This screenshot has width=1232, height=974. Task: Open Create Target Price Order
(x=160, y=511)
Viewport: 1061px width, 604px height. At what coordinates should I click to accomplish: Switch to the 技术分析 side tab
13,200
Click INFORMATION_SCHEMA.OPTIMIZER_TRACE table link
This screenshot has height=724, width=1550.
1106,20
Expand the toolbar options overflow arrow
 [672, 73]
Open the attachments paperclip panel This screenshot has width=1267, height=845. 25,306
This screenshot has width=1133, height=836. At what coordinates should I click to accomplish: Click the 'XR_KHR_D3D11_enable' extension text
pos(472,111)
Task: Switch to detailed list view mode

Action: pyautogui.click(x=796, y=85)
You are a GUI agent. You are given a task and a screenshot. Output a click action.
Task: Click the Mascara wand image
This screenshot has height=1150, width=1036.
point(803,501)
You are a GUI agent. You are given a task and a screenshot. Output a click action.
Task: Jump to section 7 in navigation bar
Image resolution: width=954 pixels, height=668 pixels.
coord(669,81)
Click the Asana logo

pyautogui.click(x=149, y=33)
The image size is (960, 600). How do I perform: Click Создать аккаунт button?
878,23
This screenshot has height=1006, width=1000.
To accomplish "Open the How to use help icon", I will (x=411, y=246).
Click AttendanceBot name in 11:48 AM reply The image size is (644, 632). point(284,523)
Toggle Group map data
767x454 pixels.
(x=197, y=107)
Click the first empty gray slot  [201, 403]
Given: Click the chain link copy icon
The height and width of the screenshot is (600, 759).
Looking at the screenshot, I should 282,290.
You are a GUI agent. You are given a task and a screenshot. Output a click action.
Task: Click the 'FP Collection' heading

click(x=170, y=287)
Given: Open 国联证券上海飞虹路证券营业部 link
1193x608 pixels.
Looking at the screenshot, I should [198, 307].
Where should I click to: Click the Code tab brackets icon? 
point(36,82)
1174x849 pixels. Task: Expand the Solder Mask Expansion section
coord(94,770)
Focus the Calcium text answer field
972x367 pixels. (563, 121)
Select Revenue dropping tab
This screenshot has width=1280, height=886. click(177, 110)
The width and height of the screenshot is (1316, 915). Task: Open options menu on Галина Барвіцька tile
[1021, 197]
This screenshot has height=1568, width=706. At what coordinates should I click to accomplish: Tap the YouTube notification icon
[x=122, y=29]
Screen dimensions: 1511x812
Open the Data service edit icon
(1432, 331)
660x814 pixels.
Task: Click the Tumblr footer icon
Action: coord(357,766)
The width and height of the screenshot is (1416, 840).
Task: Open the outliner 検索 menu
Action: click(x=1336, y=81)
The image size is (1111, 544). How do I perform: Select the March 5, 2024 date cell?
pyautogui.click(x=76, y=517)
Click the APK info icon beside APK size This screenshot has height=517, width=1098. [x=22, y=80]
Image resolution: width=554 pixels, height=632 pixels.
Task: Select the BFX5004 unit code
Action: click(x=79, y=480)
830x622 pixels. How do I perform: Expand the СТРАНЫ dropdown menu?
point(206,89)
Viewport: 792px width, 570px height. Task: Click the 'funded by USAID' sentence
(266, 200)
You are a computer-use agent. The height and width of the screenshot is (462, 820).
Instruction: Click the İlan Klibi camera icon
☆ ☆ ☆ ☆ ☆ ☆ ☆
* TASK PROMPT *
In the listing above, find the line with "Click the Asana logo" and the line with "Given: Click the chain link copy icon", then print exactly those two lines and every line between them, and nothing more.

* EXERCISE SOLUTION *
Click the Asana logo

pyautogui.click(x=149, y=33)
The image size is (960, 600). How do I perform: Click Создать аккаунт button?
878,23
This screenshot has height=1006, width=1000.
To accomplish "Open the How to use help icon", I will (x=411, y=246).
Click AttendanceBot name in 11:48 AM reply The image size is (644, 632). point(284,523)
Toggle Group map data
767x454 pixels.
(x=197, y=107)
Click the first empty gray slot  [201, 403]
Given: Click the chain link copy icon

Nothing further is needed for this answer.